* ARTICLE *

Nous en avons répertoriés quatre soit environ 10% du total, dont 1 anglo-saxon ainsi que le programme de Harvard/Fulbright totalement subventionné.

Masters spécialisés

Il s’agit des formations qui se trouvent dans le domaine scientifique de la gestion et de l’économie mais qui permettent la formation à un métier précis autre que celui de manager. Il en est ainsi du « master international de comptabilité »948 ou en « expertise économique et de celui de gestion de projets internationaux »949. La personne intéressée à des orientations professionnelles à priori nettement plus ciblée que celle souhaite poursuivre un MBA. On forme à un autre métier qui permet aux étudiants de devenir des experts comptables ou des gestionnaires de projets internationaux. Cependant, les réalités de notre marché poussent ces programmes à concourir dans le segment commun des MMI. Rappelons que la représentation du public s’oriente vers le business et le management et que les masters apparaissant trop différents, ouvrant à d’autres métiers, risquent de souffrir d’un manque de reconnaissances, voire d’être ignorés. Nous en avons répertoriés dix, soit environ 24% du total, dont deux privés anglo-saxons.

La focalisation linguistique

La stratégie de focalisation consiste à proposer des programmes en fonction d’un public très ciblé. Elle concerne essentiellement les programmes subventionnés et francophones. Les étudiants potentiels font partie du segment de ceux qui sont intéressés par l’offre globale MMI mais ils sont les seuls à pouvoir pour autant choisir un programme très spécifique. Ils deviennent ainsi une niche de marché. Dans notre cas, deux programmes seraient seulement concernés, ce qui représente 5% du marché : le master en management de projet soutenu par l’AUF et l’un des MBA du CFVG.

Malgré la complexité de cet environnement concurrentiel et les enjeux sous-entendus par ce marché de l’éducation, qu’ils soient volontaires ou subis, les concurrents doivent mettre en place ou poursuivre une stratégie leur permettant d’atteindre leurs objectifs notamment en choisissant donc le programme adapté.

Observons donc à présent la manière selon laquelle ils s’approprient ces conditions et se mettent en valeur à travers des modèles stratégiques en répondant à ces trois questions relatives aux stratégies entreprises :

Ces stratégies ont-elles plutôt une visée :

  • commerciale, répondant à des intérêts plus individuels, visant une efficacité à plus court terme ?
  • ou culturelle, plus pérenne et sociale, facilitant l’acquisition de compétences foncières, appropriation du projet par les partenaires locaux ?

Consistent-elles plutôt à :

  • maîtriser l’environnement global de la formation ? L’offre se différencie en jouant sur la structure, l’organisation ou les aspects opérationnels. On agit sur la forme, sur les moyens pédagogiques, sur la qualité de l’accueil, etc.950 ;
  • maîtriser l’environnement scientifique de la formation ? L’offre se différencie en agissant sur les contenus scientifiques, sur les méthodes d’enseignement, notamment par le choix de formation ou par l’adaptation aux spécificités locales.

* DONNÉES AFFICHÉES *
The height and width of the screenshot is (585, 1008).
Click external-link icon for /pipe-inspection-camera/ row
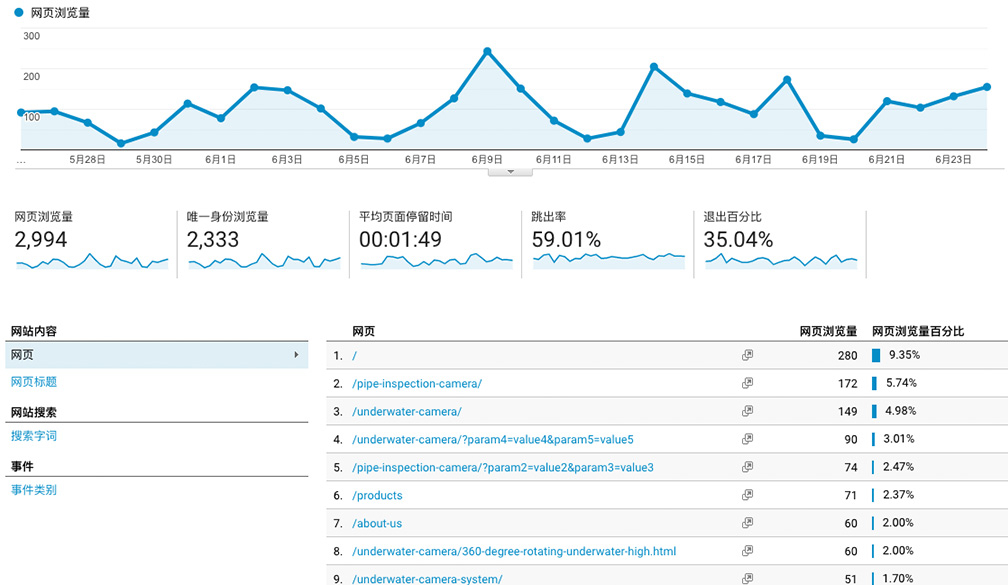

* CONSIGNE 1 *
D'après l'article sur les formations en management, combien de masters spécialisés ont été recensés ?
* CONSIGNE 2 *
Prolongez l'article sur les formations en management en reprenant juste après sa dernière phrase.

* RÉPONSE 1 *
Dix, soit environ 24 % du total, dont deux privés anglo-saxons.

* RÉPONSE 2 *
Mais l’attribution pour chacun des masters d’un positionnement stratégique particulier et dans les faits complexe et aléatoire car cette formation n’est pas standard et le positionnement évolue rapidement en fonction des contenus, des moyens et de l’évolution du marché. Prenons le cas de l’UBI qui, comme la majorité de l’offre, revendique haut et fort une notoriété internationale et affiche autant l’excellence que les tarifs les plus bas du marché privé. Deux prestations peuvent ainsi se côtoyer et s’afficher en vendant le même produit, mais en étant très différentes qualitativement. Il peut être tout autant difficile de savoir si un master en management des systèmes d’information relève de la spécialisation (car c’est du management spécifique lié à l’information et à la communication), ou de la focalisation (car l’originalité du programme pour lui conférer un caractère très spécifique, touchant un public précis, ciblé, de professionnel). Les contenus des programmes sont très génériques, l’information réduite, nous manquons de recul et les évaluations sur le devenir des diplômés sont pratiquement inexistantes.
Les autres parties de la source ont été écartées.